_Given data_.
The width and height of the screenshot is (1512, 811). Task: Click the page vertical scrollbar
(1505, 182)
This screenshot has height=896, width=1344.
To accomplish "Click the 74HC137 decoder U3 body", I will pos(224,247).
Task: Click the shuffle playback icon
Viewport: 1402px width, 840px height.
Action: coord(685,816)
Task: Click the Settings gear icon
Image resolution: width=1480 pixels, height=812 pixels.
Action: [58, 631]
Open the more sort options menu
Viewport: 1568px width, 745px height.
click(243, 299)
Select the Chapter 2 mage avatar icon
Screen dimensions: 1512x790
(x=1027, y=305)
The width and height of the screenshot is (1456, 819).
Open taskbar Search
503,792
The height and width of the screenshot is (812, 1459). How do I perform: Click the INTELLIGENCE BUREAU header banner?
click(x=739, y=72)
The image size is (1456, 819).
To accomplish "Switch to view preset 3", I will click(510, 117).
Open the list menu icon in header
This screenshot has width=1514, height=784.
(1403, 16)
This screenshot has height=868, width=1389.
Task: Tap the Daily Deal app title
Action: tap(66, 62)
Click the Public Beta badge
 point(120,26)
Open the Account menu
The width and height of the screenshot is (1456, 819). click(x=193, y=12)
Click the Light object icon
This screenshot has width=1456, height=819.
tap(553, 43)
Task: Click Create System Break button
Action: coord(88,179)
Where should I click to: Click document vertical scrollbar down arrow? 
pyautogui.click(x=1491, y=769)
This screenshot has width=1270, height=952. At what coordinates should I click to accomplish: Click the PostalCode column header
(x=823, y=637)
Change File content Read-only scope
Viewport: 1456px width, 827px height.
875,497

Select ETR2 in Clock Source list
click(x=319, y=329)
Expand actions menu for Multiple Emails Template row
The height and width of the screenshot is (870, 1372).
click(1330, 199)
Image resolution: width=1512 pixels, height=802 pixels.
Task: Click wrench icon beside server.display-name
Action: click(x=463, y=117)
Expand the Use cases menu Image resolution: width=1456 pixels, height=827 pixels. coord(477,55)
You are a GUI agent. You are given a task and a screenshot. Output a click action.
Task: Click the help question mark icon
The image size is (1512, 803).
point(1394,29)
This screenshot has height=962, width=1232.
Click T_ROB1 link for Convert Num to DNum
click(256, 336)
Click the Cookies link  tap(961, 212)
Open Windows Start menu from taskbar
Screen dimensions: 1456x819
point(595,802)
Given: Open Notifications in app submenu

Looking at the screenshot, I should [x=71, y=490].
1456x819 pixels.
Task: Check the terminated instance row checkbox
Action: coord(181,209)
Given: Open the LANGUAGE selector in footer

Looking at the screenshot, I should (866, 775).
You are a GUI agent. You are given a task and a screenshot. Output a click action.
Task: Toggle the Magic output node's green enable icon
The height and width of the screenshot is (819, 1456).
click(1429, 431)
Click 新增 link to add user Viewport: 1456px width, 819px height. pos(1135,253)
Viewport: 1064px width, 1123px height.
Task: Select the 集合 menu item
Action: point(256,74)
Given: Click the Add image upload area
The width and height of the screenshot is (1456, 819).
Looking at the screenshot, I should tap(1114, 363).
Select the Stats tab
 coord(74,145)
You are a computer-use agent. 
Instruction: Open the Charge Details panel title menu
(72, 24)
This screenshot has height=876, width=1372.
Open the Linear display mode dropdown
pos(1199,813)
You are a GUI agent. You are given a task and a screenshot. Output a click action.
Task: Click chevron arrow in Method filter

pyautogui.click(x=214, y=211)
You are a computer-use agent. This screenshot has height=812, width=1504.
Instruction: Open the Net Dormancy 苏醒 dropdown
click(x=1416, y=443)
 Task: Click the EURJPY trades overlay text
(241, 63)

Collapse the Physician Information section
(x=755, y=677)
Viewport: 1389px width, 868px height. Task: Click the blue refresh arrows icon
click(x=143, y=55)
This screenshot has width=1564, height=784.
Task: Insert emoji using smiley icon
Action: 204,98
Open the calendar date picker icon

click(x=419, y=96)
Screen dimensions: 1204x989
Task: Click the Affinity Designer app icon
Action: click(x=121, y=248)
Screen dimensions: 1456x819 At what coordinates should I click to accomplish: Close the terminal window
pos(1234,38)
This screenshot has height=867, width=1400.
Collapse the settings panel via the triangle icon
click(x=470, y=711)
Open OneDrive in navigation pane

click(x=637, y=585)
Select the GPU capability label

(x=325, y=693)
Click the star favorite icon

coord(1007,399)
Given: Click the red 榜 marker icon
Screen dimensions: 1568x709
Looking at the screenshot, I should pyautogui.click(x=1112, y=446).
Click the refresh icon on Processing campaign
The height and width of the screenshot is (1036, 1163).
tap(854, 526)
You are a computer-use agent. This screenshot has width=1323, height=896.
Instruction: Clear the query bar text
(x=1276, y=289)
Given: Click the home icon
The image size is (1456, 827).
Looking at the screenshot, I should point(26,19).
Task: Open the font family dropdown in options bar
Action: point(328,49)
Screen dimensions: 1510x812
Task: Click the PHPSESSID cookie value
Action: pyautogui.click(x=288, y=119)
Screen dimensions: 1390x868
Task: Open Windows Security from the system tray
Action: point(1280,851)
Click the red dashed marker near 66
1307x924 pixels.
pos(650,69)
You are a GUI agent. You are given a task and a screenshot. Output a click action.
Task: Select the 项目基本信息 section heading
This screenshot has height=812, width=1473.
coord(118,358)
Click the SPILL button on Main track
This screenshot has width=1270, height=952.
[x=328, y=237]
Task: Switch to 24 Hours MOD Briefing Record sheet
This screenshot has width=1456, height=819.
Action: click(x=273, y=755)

_Your instructions_.
Only the line containing "Task: Switch to" and the lines after it, through the end of the data, should be copied, exactly as they are.

_Exercise result_.
Task: Switch to 24 Hours MOD Briefing Record sheet
This screenshot has width=1456, height=819.
Action: click(x=273, y=755)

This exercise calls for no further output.